The Bundelkhand region — comprising Jhansi, Lalitpur, Jalaun, Mahoba, Hamirpur, Banda and Chitrakoot in UP and Datia, Tikamgarh, Chhatarpur, Sagar, Damoh and Panna in Madhya Pradesh — has an established tradition of “anna pratha”, wherein farmers let loose their cattle to graze on fields just after rabi harvesting in March-April and till sowing of the next kharif crop in June-July.
However, with the region under the shadow of a drought, Patel says, “The animals you see roaming around aren’t the usual stray cattle that will go back to their owners. These are “lawaris pashu” (abandoned cattle) that end up eating our crop.
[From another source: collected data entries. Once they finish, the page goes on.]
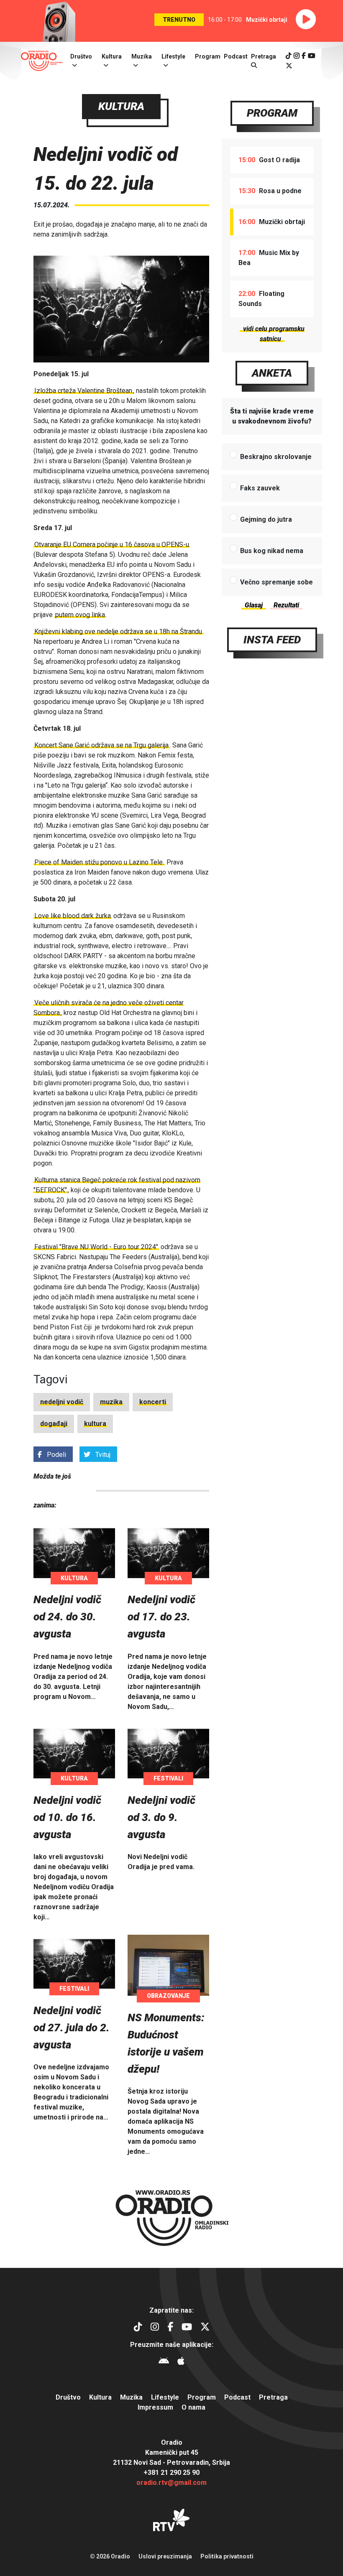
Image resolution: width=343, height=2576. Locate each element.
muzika (111, 1402)
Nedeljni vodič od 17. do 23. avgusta (161, 1616)
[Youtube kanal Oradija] (311, 56)
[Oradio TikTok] (289, 56)
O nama (193, 2407)
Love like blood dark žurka (72, 916)
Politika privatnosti (226, 2556)
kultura (95, 1424)
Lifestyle (173, 56)
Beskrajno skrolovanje (276, 457)
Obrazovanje (168, 1995)
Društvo (81, 56)
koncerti (152, 1402)
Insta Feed (272, 639)
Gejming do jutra (266, 519)
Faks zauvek (260, 488)
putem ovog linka (80, 615)
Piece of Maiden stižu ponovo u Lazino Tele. (99, 862)
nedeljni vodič (61, 1402)
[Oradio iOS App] (180, 2362)
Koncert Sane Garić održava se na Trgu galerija (101, 745)
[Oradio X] (289, 66)
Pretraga (273, 2397)
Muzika (141, 56)
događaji (53, 1424)
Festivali (168, 1778)
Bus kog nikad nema (271, 551)
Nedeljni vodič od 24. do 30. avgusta (67, 1616)
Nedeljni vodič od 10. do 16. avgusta (67, 1817)
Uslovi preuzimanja (165, 2556)
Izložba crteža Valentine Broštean (83, 391)
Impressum (155, 2407)
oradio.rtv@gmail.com (171, 2483)
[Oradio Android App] (164, 2362)
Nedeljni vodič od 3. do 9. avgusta (161, 1817)
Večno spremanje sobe (276, 582)
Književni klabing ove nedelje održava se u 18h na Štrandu (118, 631)
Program (207, 56)
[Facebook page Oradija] (304, 56)
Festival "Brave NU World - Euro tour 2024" (96, 1247)
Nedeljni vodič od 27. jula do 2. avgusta (71, 2027)
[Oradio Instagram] (296, 56)
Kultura (112, 56)
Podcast (236, 56)
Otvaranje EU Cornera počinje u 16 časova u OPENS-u (111, 544)
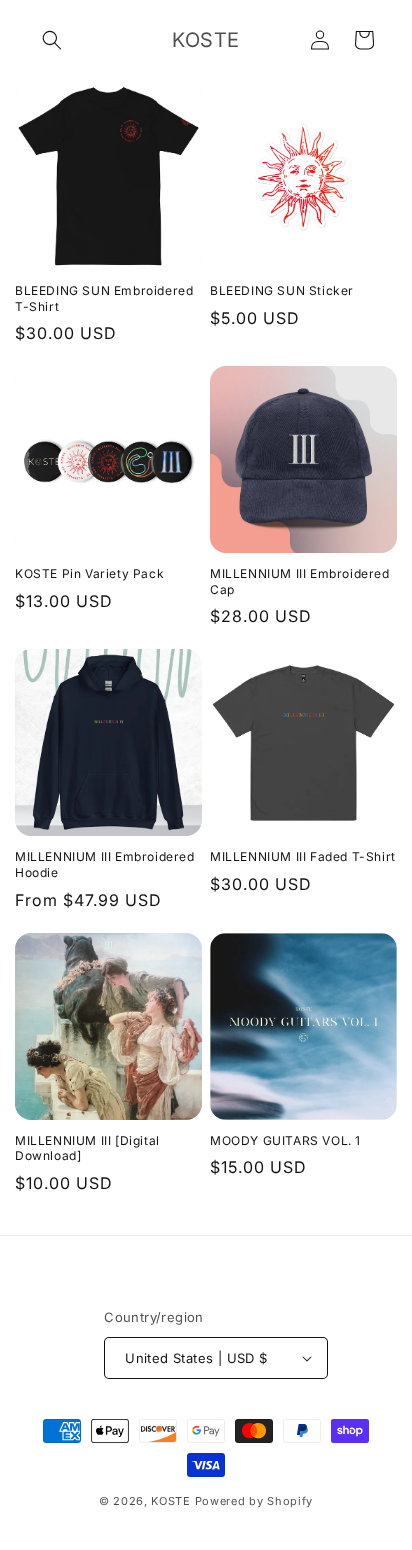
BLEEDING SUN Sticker (282, 290)
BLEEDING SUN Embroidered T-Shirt (104, 298)
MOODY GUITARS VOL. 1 (285, 1140)
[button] (52, 40)
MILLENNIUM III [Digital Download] (87, 1148)
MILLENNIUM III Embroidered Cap (300, 581)
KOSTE (171, 1501)
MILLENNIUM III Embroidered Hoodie (105, 864)
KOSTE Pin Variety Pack (89, 573)
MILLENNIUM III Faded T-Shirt (303, 856)
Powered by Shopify (254, 1501)
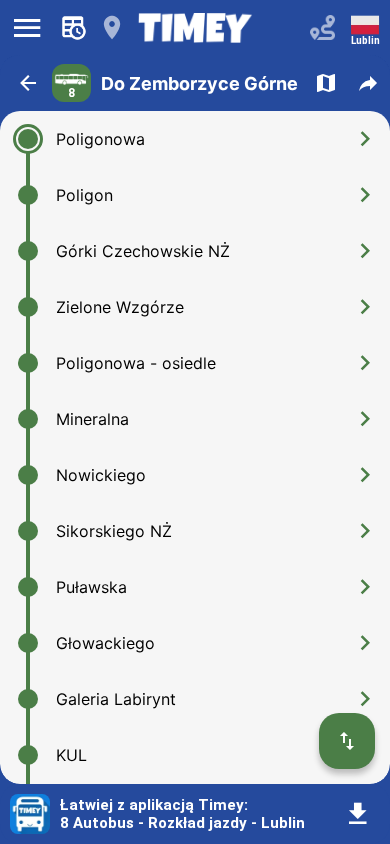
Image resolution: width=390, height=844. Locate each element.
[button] (28, 83)
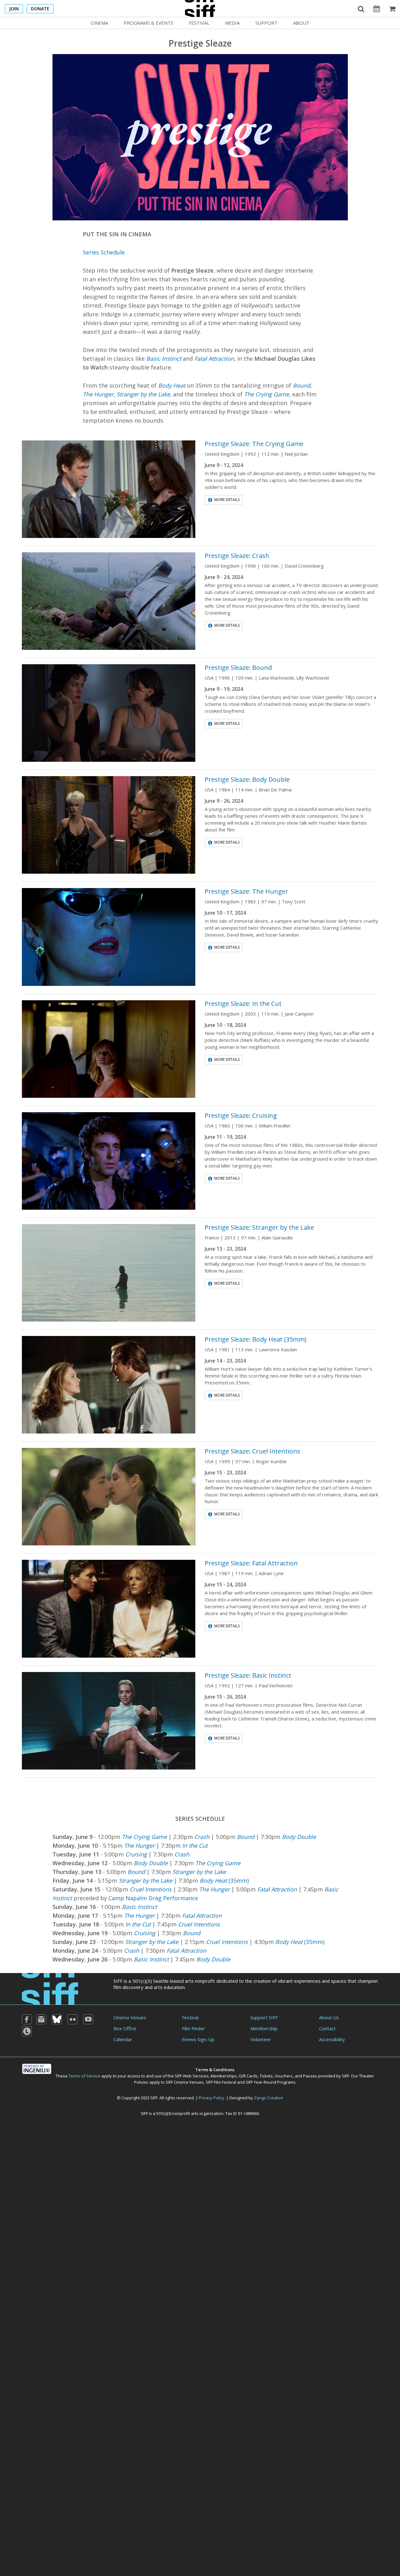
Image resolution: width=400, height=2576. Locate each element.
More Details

And their numbers are growing because of the government’s gauraksha (cattle protection) policy.”
Madan Pal, a five-acre farmer from Ladpur village in Kulpahar tehsil of Mahoba, identifies “paani” (water) and “anna pashu” to be the two biggest problems facing Bundelkhand today. “There’s hardly any water for cultivation. Even the crop that is grown has to be protected against cattle. Gauraksha is fine, but who will protect us?” he asks.
According to Patel, the stray cattle problem wasn’t serious till 2-3 years ago. “There were these people from Rajasthan, who would come here and pay Rs 2,000-4,000 for any animal that had stopped giving milk or couldn’t be maintained by their owners. They were probably supplying these to butchers, though it didn’t really concern us. But they no longer come, maybe because transporting cattle is too risky now,” he says.
A byproduct of gauraksha and heightened cattle vigilantism is the increasing recourse to barbed-wire fencing. Farmers who cannot afford iron angle poles have opted for stringing the wires on babool tree branches or sticks. Those having no money to even do that are simply leaving their fields fallow.
A UP agriculture department official admits that stray cattle has emerged as a major issue with political implications, especially in Bundelkhand. “This region predominantly grows pulses, which animals relish. Also, this is a drought-prone belt unlike western and central UP, where you have enough fodder available from sugarcane tops or wheat bhusa (straw). When fodder supply is low — as in the current year that has seen drought-like conditions with the monsoon failing — the cattle have only the standing crop in fields to feed on,” he says.
Rainfall during this southwest monsoon season (June-September) was 43 per cent below the normal average in Jhansi district, 18 per cent in Lalitpur, 55 per cent in Jalaun, 57 per cent in Hamirpur, 46 per cent in Mahoba and 44 per cent in Banda. As a whole, UP has recorded 29 per cent below-normal monsoon rain.